Category: MCP Least Privilege
Confidence: 92% confidence
Finding: The skill declares no permissions while its documented workflow clearly requires environment access, filesystem read/write, network fetching, and SMTP egress. This creates a transparency and governance gap: operators may approve or run it without understanding that it can access secrets, persist collected data, and transmit reports externally.

Tp4

High

Category: MCP Tool Poisoning
Confidence: 88% confidence
Finding: The stated purpose is bid monitoring and report generation, but the documented behavior extends to broader web scraping, enrichment of company background and procurement history, historical archival, Markdown generation, and SMTP transmission.
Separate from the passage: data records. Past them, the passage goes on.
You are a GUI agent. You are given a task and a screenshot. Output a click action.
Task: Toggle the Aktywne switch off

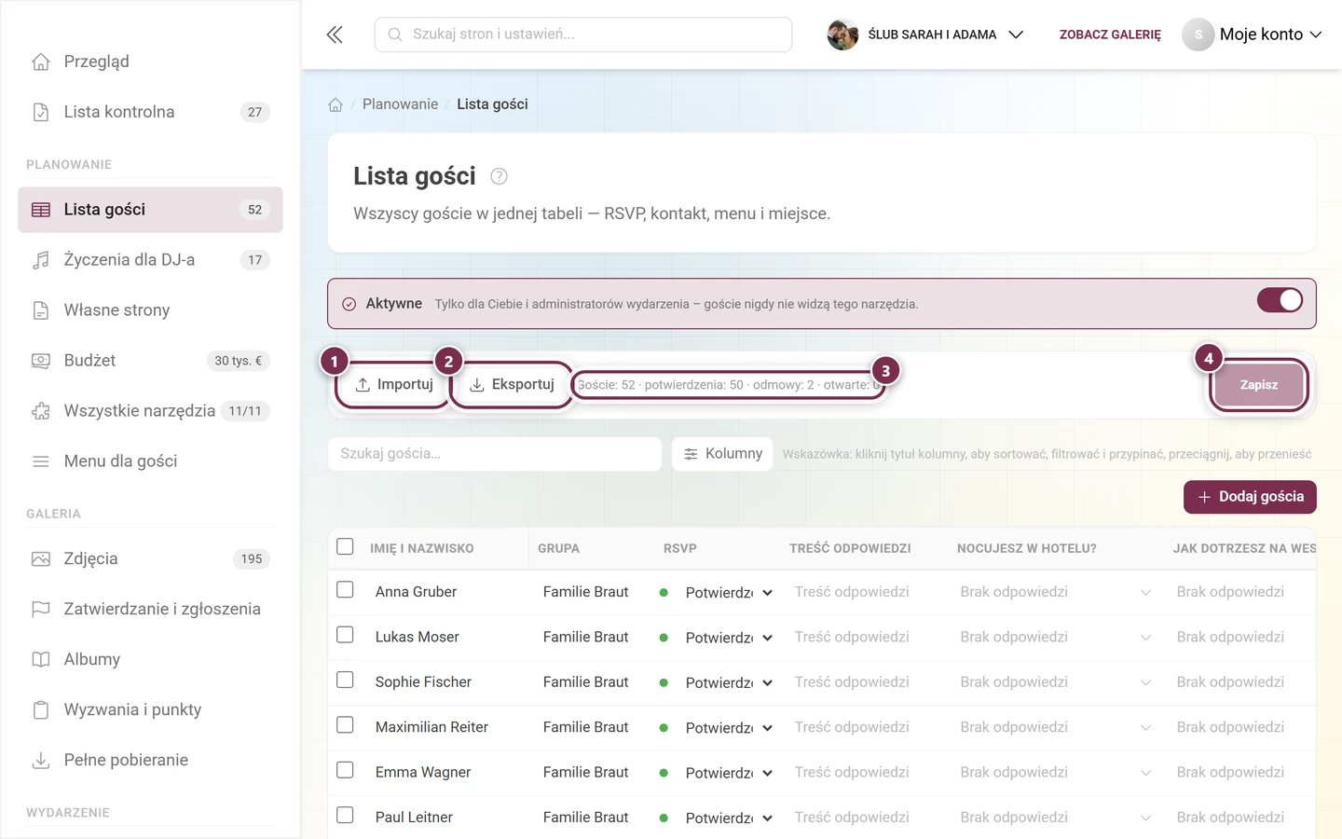coord(1280,300)
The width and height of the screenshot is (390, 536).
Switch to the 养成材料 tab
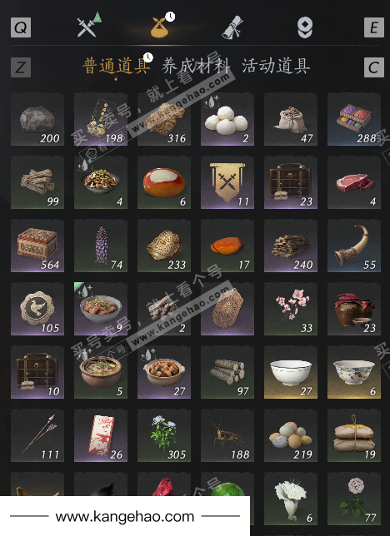pyautogui.click(x=196, y=66)
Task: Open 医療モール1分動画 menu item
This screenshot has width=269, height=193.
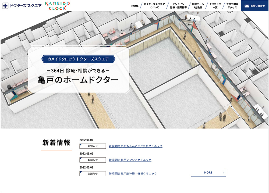Action: pos(198,6)
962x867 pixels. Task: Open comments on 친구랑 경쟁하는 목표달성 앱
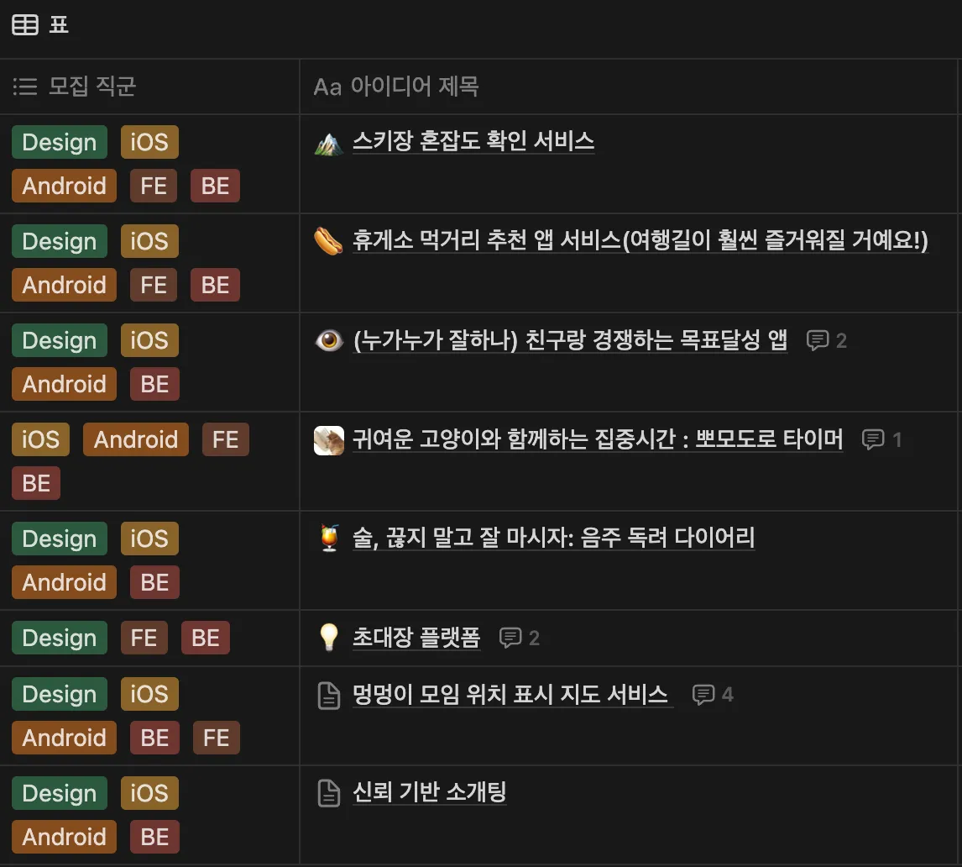pyautogui.click(x=826, y=340)
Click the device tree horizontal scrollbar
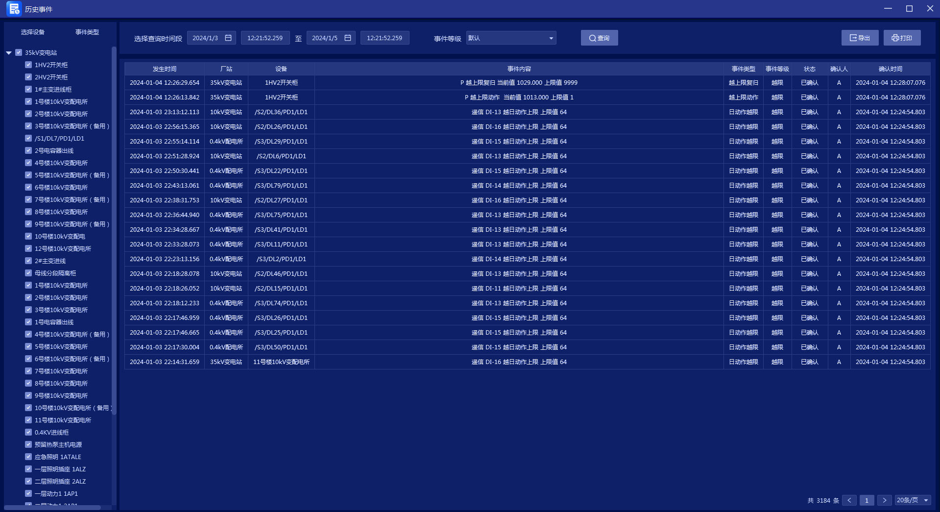Image resolution: width=940 pixels, height=512 pixels. coord(53,508)
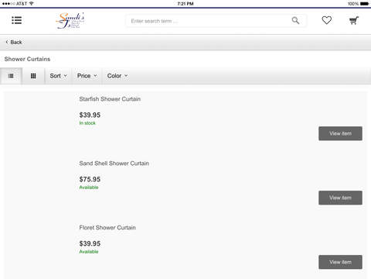Viewport: 371px width, 279px height.
Task: Focus the search term input field
Action: coord(209,21)
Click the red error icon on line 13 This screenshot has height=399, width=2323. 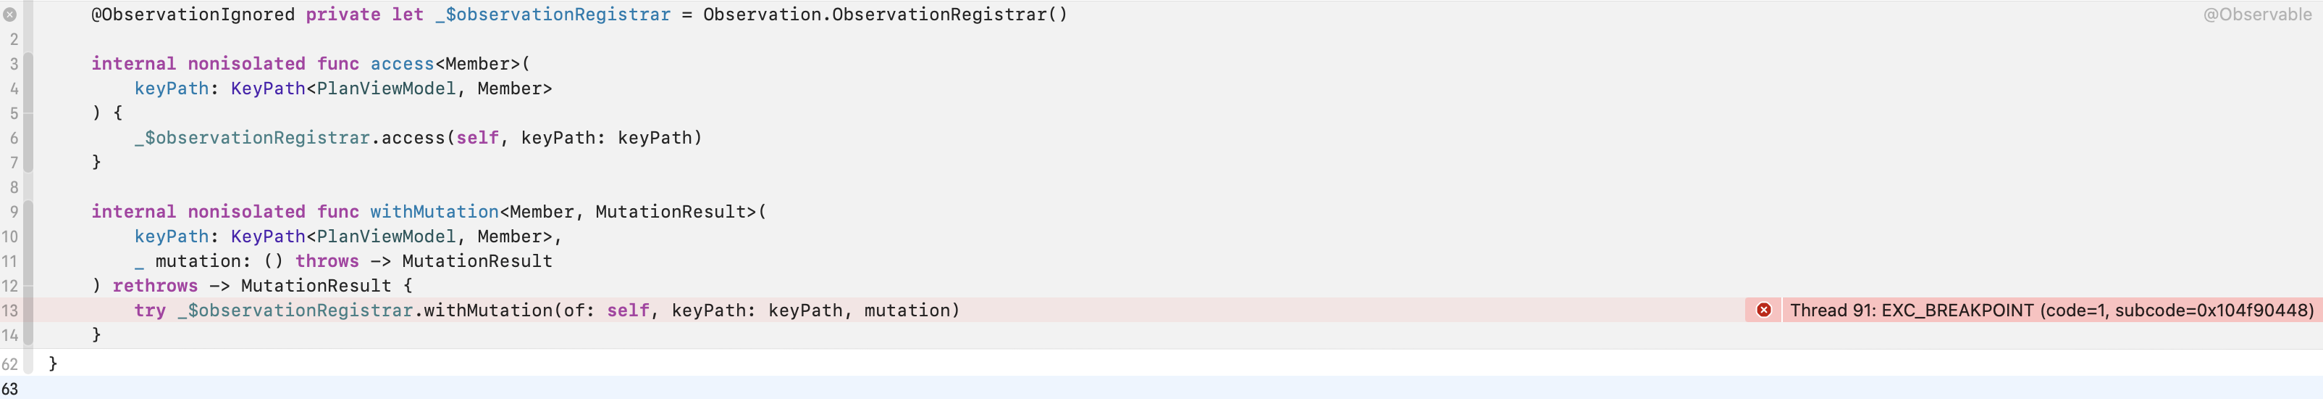click(1763, 310)
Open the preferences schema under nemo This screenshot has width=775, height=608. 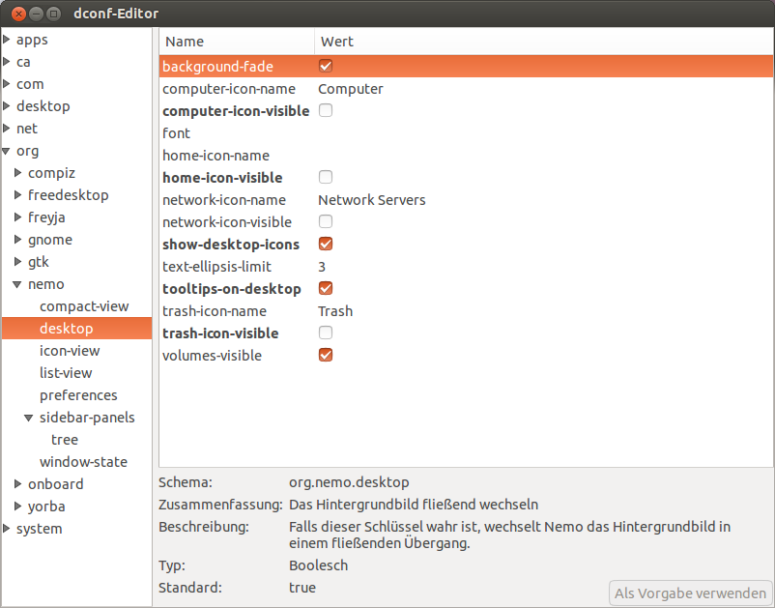[78, 395]
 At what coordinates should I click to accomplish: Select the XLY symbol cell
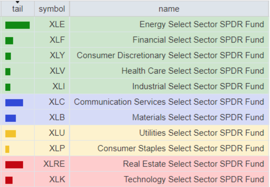point(57,55)
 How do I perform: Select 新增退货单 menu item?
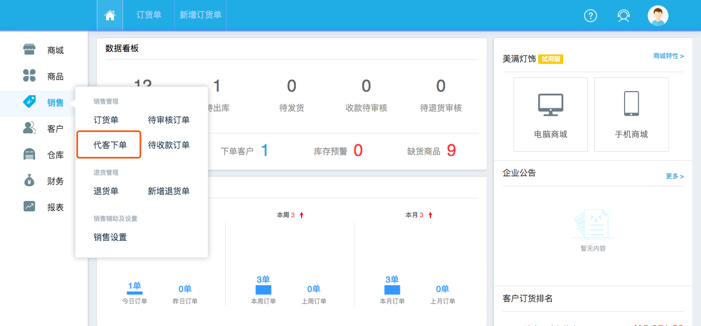[x=169, y=191]
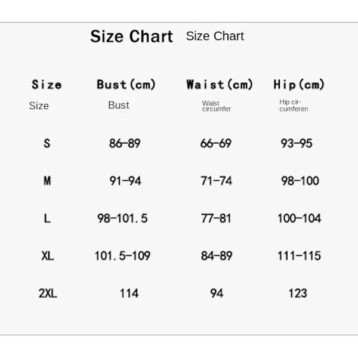This screenshot has height=358, width=358.
Task: Select hip value "123" for size 2XL
Action: coord(297,293)
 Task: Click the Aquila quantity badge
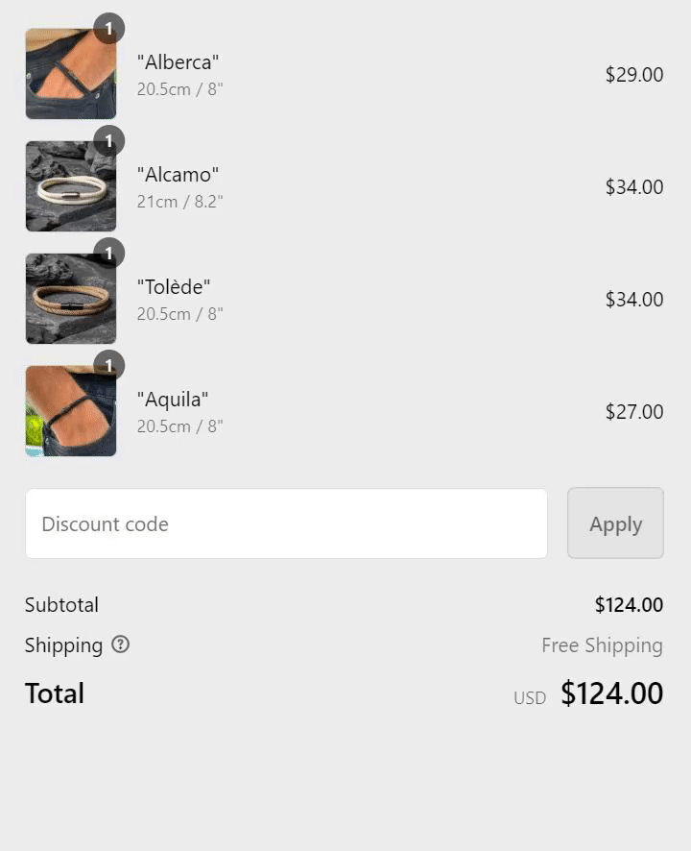click(109, 366)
That mismatch increases the chance of unauthorized data collection or exfiltration because reviewers and users may not realize the full operational scope.

Context-Inappropriate Capability

Medium

Confidence: 98% confidence
Finding: The code globally disables certificate validation and hostname checking for HTTPS requests, which makes the scraper trust any TLS certificate presented by a remote endpoint. This enables man-in-the-middle interception or tampering of fetched bid pages, so the system could ingest falsified procurement data or leak visited URLs to an active network attacker.

Missing User Warnings

Medium

Confidence: 84% confidence
Finding: The skill automatically stores collected bid intelligence and sends reports via email, yet the documentation provides no warning about sensitive-data handling, retention, or outbound transmission risks. In this context, the reports may contain business intelligence, contact details, procurement history, and other potentially sensitive information that could be overshared or misrouted.

Missing User Warnings

Medium

Confidence: 99% confidence
Finding: The script explicitly disables TLS certificate verification and hostname checking for all HTTPS requests. This makes every fetch susceptible to man-in-the-middle interception or content tampering, allowing an attacker on the network path to inject fake bidding pages, poison collected intelligence, or manipulate downstream reports and decisions.

VirusTotal

66/66 vendors flagged this skill as clean.

View on VirusTotal

Static analysis

No suspicious patterns detected.